Streams, ICE, and signaling

The existing specification indciates that MediaStreams have a 1:1
relationship with ICE transports, as evidenced by the mechanism of signaling
stream removal by sending an ICE candidate with port=0. Given the desire to
multiplex multiple sources and content types over a single RTP session and
ICE transport, this association is limiting. While ICE exists as an
underlying transport protocol, and requires information that must be
exchanged in signaling, higher level functions such as addition or removal
of streams should not affect ICE directly. These occurrences may require ICE
to establish additional connections, if multiplexing is not enabled, but
that detail does not need to be exposed from the API. Below I propose a
different way of handling streams in PeerConnection.

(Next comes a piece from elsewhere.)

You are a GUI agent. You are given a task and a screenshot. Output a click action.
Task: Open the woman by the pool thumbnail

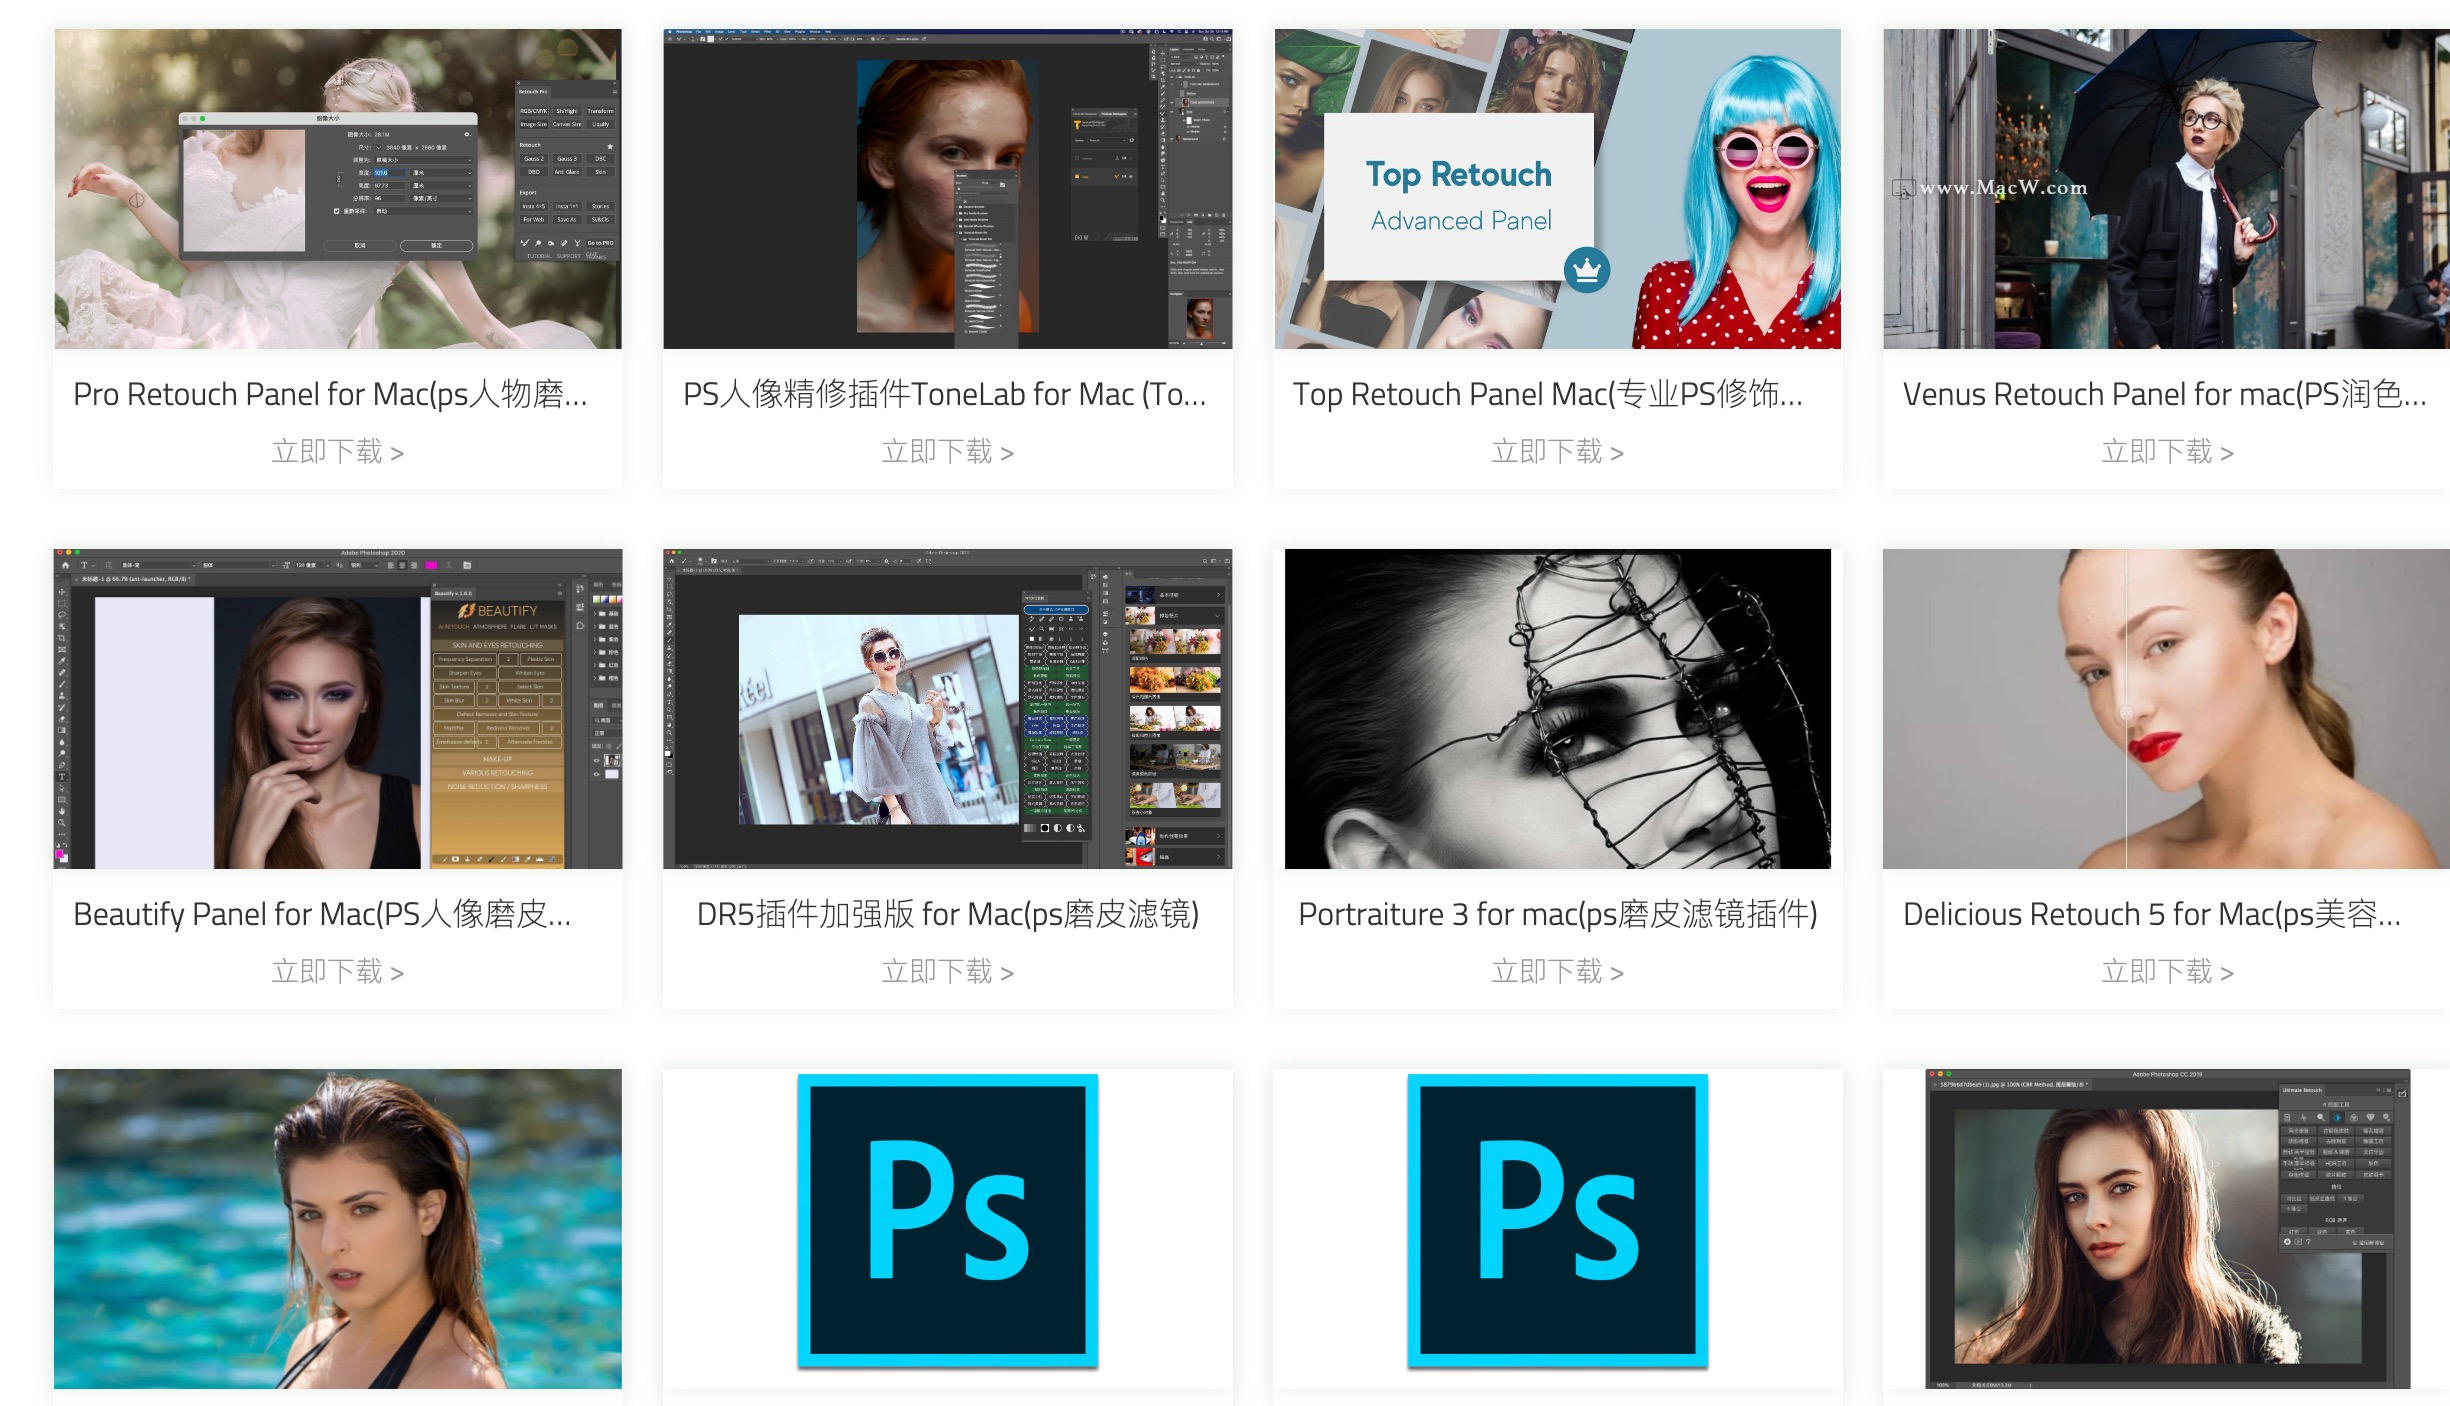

As a background for my proposal, the following associations are assumed
(paraphrasing a similar ontology from Harald):
- PeerConnection holds 1-N MediaStreams, each containing 1-N MediaTracks.
- Tracks within a MediaStream are synchronized, and therefore share a single
RTCP CNAME when sent as RTP.
- MediaStreams therefore have a 1:1 association with CNAMEs. This CNAME may
be exposed to the application, to let it identify streams.
- MediaTracks are identified by 1-N SSRCs; this number is typically 1, but
may be larger in the cases where SSRC grouping, as outlined in RFC 5576, is
employed.
- Depending on whether RTP muxing is enabled or not, PeerConnection will use
1-N RTP sessions. This is an internal detail, and does not need to be
exposed to the application.
- RTP sessions are always sendrecv; individual sources are, naturally,
sendonly.

>From these associations, we can say the following:
- A MediaStream's label directly corresponds to the CNAME used for its
tracks. This CNAME should follow the short-term CNAME rules from RFC 6222.
- Addition of a MediaStream, or MediaTrack to a MediaStream, causes new SDP
to be generated according to RFC 5576, indicating the SSRC and CNAME of the
new track.
- Removal of a MediaStream results in a similar new SDP.
- Demux of incoming RTP into the appropriate tracks is done by SSRC, and the
associations are known due to the above signaling.
- This mechanism works identically regardless of whether we have separate
RTP sessions for each content type, or 1 single multiplexing session.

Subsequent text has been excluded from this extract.